# Declare your Independence



## sadand (Apr 2, 2011)

Happy 4th of July! While I am not quite at the place where I am feeling good about being alone, I am working hard at being ok with me. I have a great job, terrific friends and family, on vacation at the beach, and wonderful children. I will be strong and independent!:fish:


----------



## hesnothappy (Mar 5, 2011)

Sounds like you got life by the horns, and you are ready to ride ;o) I am getting there too ;o)


----------



## caughtdreaming (May 30, 2011)

ah, so jealous.


----------



## d1221 (Mar 13, 2011)

Hesnothappy,

Have a fab 4th. Be truly happy for the family and friends you have in your life.
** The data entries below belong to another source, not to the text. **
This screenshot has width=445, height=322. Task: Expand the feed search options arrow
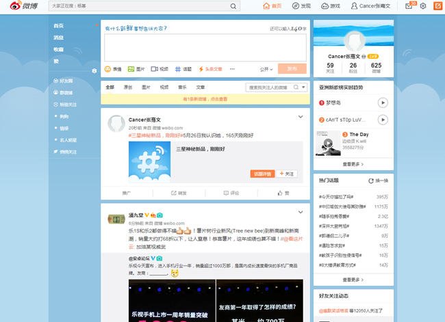coord(303,88)
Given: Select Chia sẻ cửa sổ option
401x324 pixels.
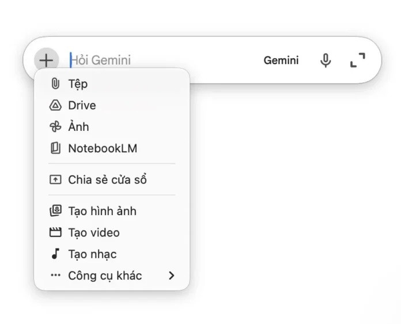Looking at the screenshot, I should (108, 180).
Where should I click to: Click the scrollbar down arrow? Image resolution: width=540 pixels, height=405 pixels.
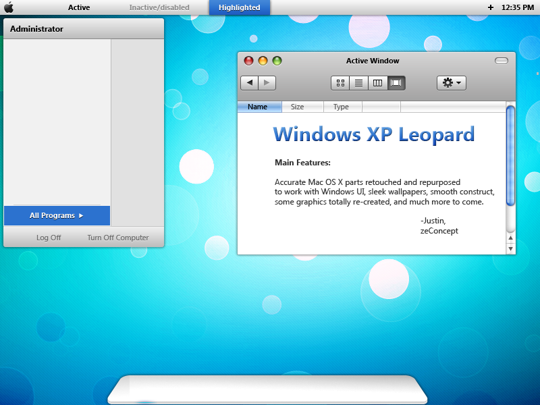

Enjoy the 4th this is a time we regain independence of ourselves and our future!!
_Posted via Mobile Device_


----------



## Wannamakeitbetter (Jun 27, 2011)

It is time I regain my happiness. The lull is deep and it's time for me to move on. Reading your inspiration gives me my own. Have a great week!
_Posted via Mobile Device_


----------



## Rico (Jul 28, 2010)

I'm having a real hard time trying to find comfort in the lonely aspect of my life right now. It's been 2 weeks since i moved out and I am struggling mightily with missing my kids and my STBX. I feel like it's a case of " you dont know what you have til it's gone". But I also think that it may be the depression of being alone that is making me miss my ex so much.


----------